We all face fear. In many ways, fear is one of the most powerful influencers in your life. There’s the healthy kind of fear, like the kind that causes you to duck when you hear a loud bang, or you’re on the golf course, and someone shouts, “FORE!” Our built-in inclination for survival has given us the gift of fear to help us stay alive and avoid calamity.
But there is a far more insidious and pervasive kind of fear that plagues us all. It shows up in lots of ways – fear of failure, fear of rejection, fear of what others will think, fear of the unknown, fear of change, fear of loss – and yet each of us who live in this world live with all these things. They are unavoidable. So how do you conquer your fear, or at least not let it keep you from experiencing your highest and best potential?
I recently read a chapter from a book written by a friend of mine, Dave Brisbin. The book is titled Daring to Think Again, and the chapter is aptly titled; “Freefall.” In this chapter, Dave describes in detail the day he went skydiving for the first time. Talk about facing your fears! In the book, Dave shares that you can read about something, listen to the tales of others who’ve experienced it. You can watch videos, learn all the facts, know all about a thing or an experience. But you never really understand it until you do it. So it is with skydiving. So it is with just about anything in life.
Dave’s a good writer, so his words created images in my mind. I could picture myself with him standing in the middle of this gaping hole in the side of this metal tube flying at 12,500 feet above the ground, wind whipping across my face, his fingers white and tightly gripped around the opposing edges of that opening. Right up to that moment, Dave still had a choice. He could go forward or back out. Dave had to make the same decision throughout the day, while driving to the airfield, getting instruction, or signing the legal waivers, and stepping into that metal tube with wings. And as long as he had choices, he felt fear. Which would he choose? What would be the consequences of his choices?
What struck me most in this chapter was this statement; “As soon as I let go and left all my choices behind, I wasn’t afraid anymore.” In an instant, Dave went from fear to exhilaration and being totally in the moment.

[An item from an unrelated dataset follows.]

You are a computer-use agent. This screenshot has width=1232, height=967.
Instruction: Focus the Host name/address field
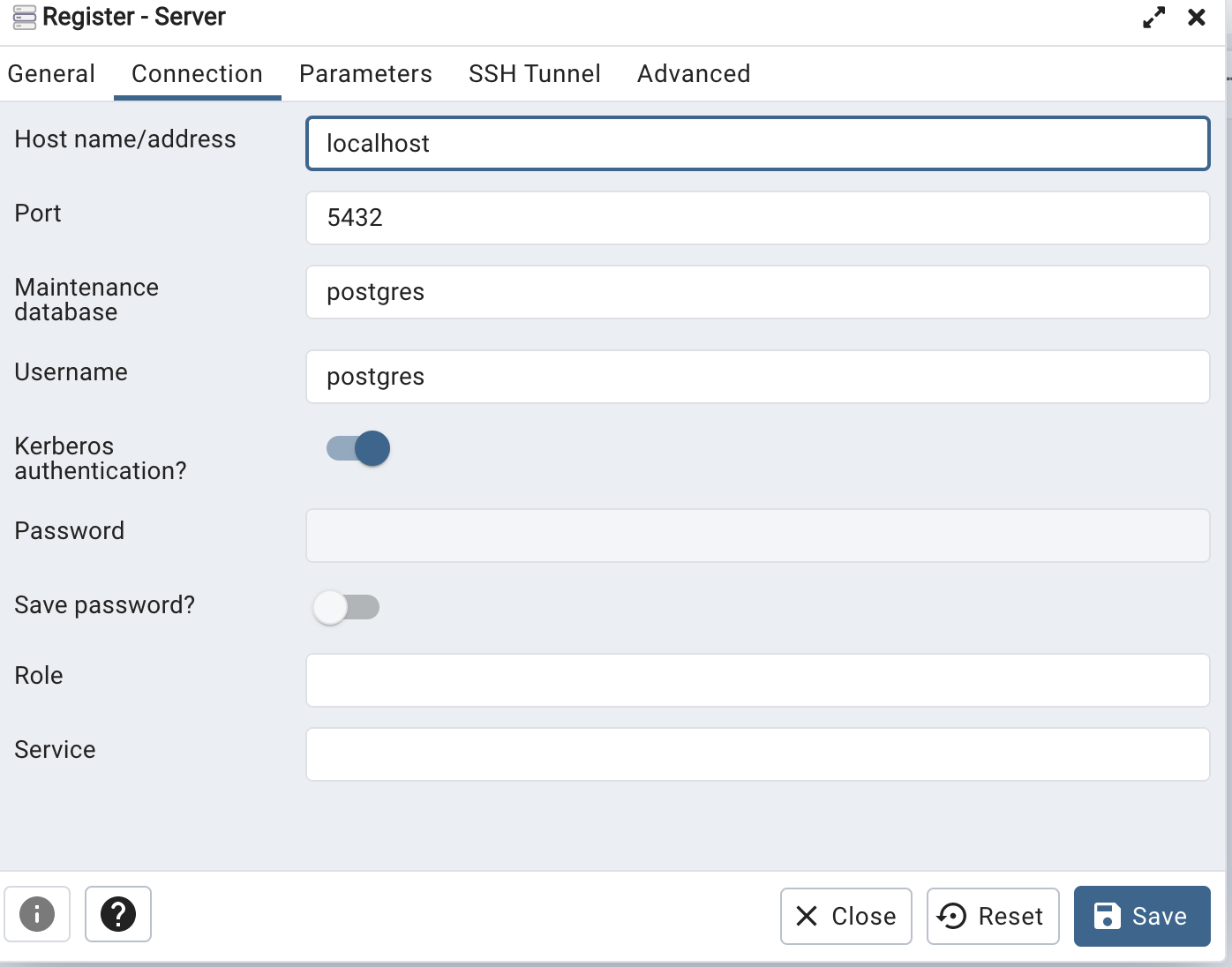click(x=757, y=143)
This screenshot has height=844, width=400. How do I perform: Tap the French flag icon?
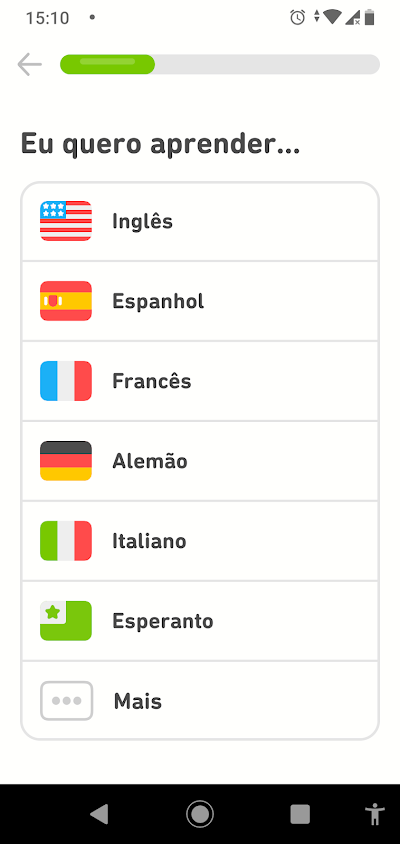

As long as we have something to cling to, as long as we have a choice, a decision to make, one that could lead to exhilaration and joy but could also result in calamity, shame, failure, or worse, we will carry fear. Life, like skydiving, is a journey, and adventure and along the path, we have so many decisions to make. You have so many choices. With those decisions, comes fear. So how do you live your life with less fear? Move forward. Let go. Stop clinging to the edge of the doorway. Trust. The truth is, your whole life is a freefall anyway. The safety of that airplane is an illusion. You can do this!